**STATED PROBLEM:** How many lines in the data below contain the string "Task"? Reply with the number alone.

Data from a pointing dataset
● ● ●

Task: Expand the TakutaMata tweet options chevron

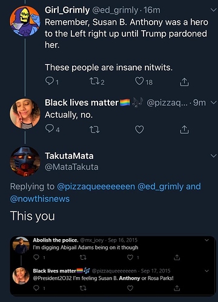Action: [x=213, y=156]

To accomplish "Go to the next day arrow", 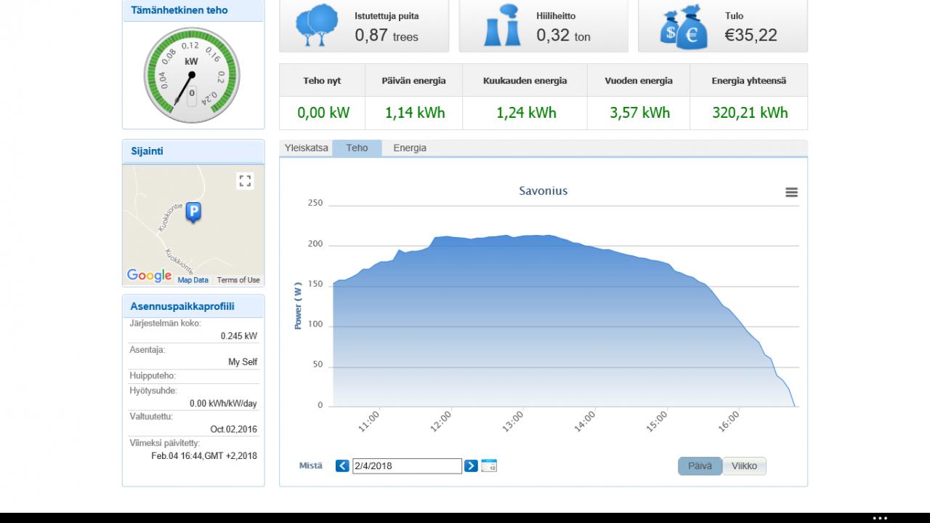I will click(471, 466).
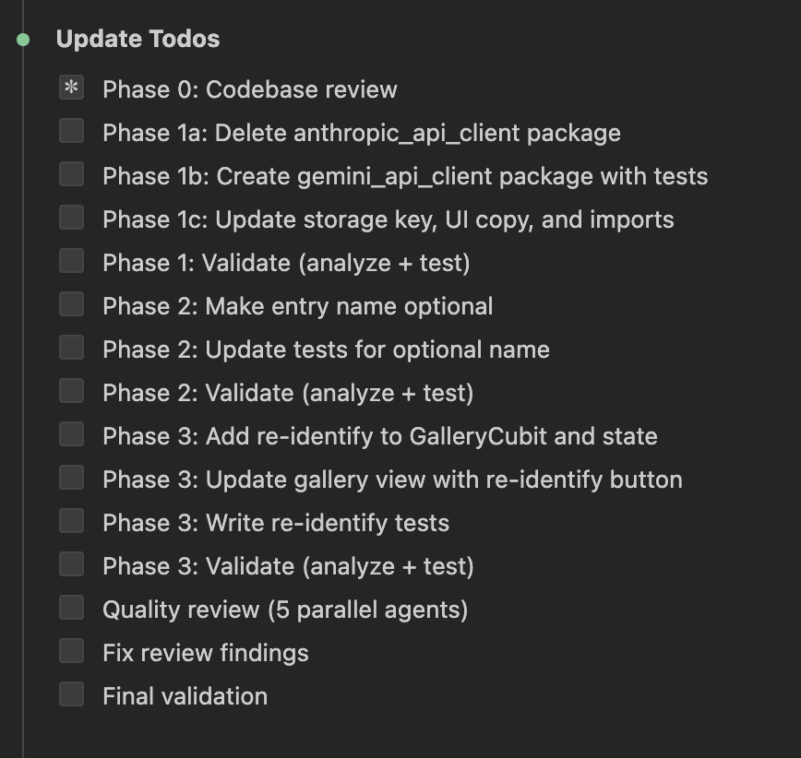The width and height of the screenshot is (801, 758).
Task: Select the Quality review todo text
Action: (284, 609)
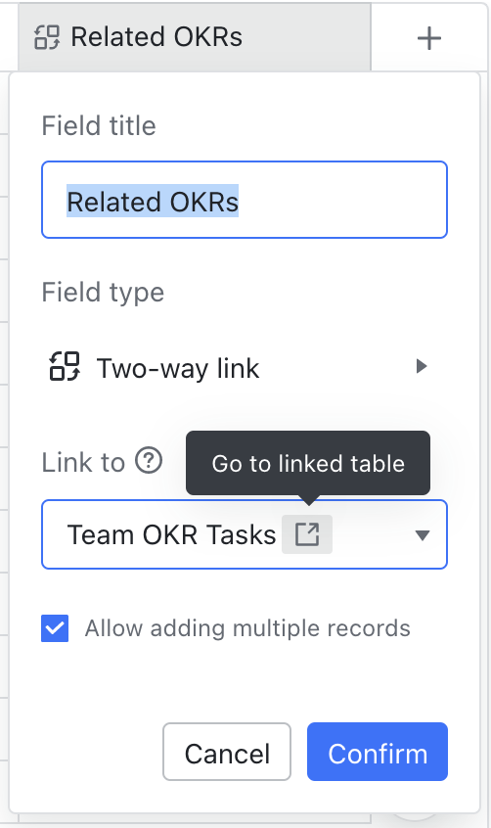Click inside the Field title input box

[x=245, y=200]
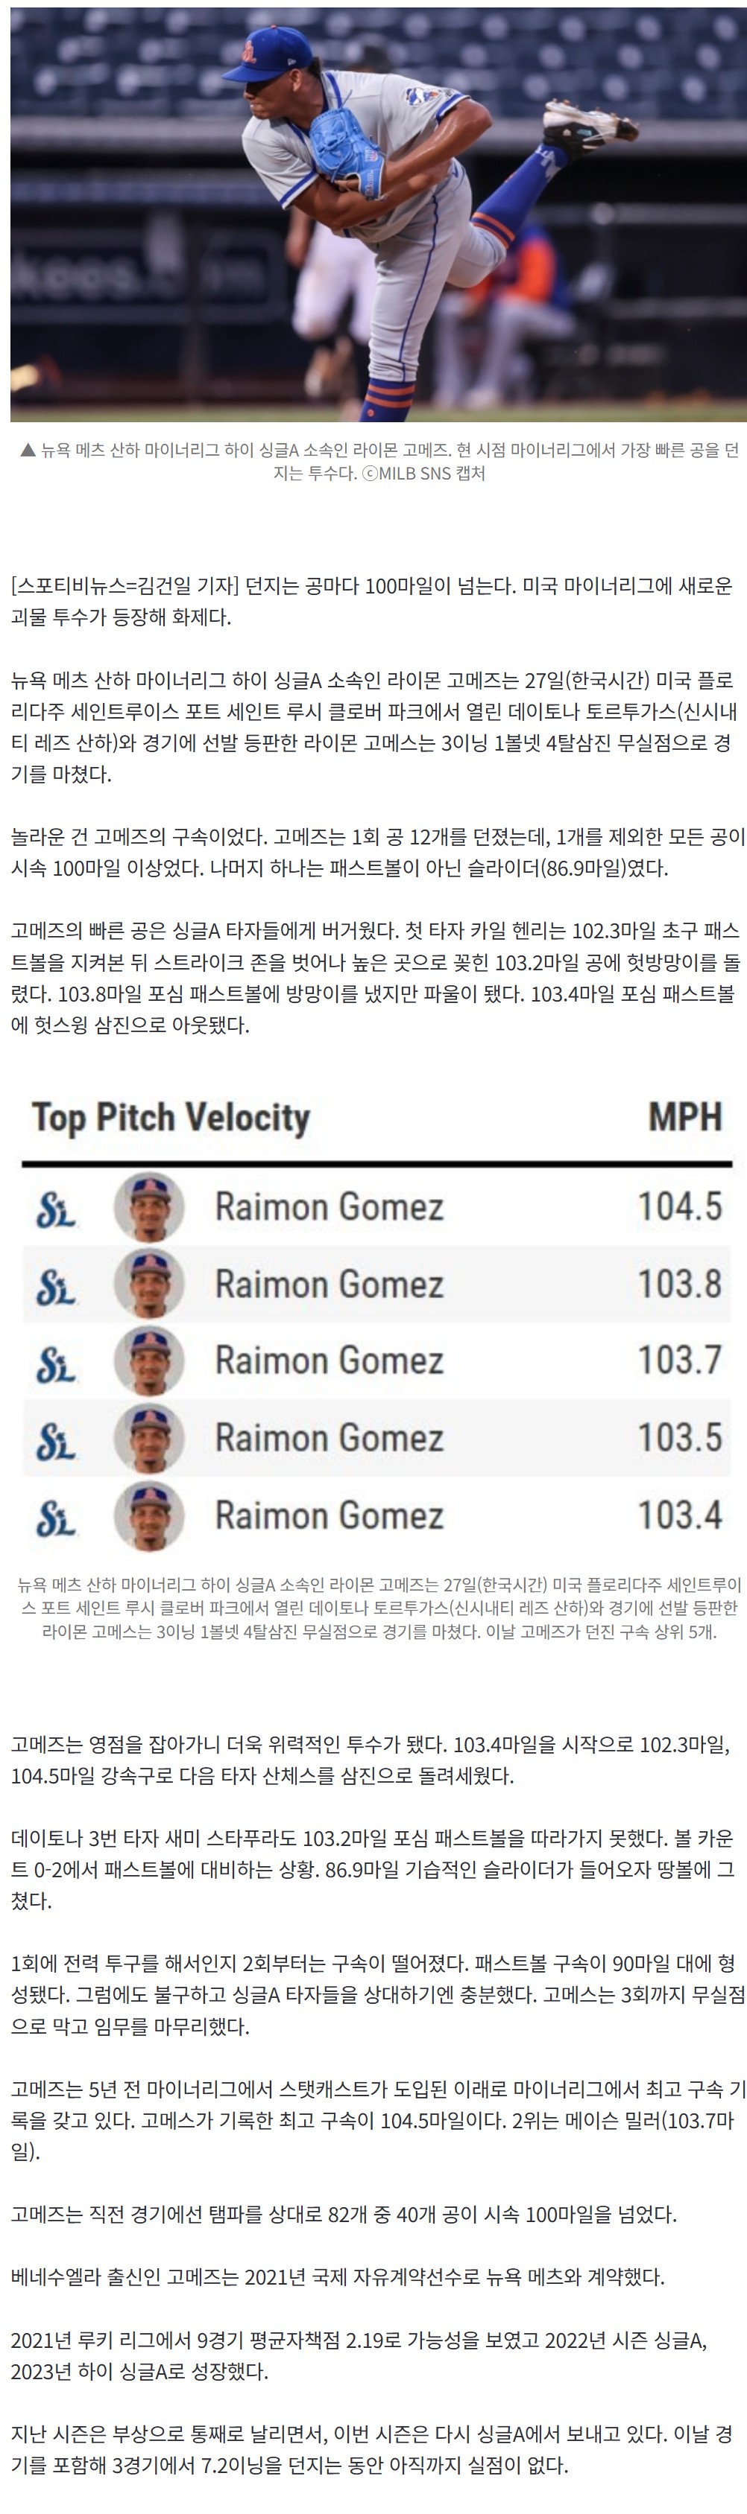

● ● ●

**SOLUTION:** 2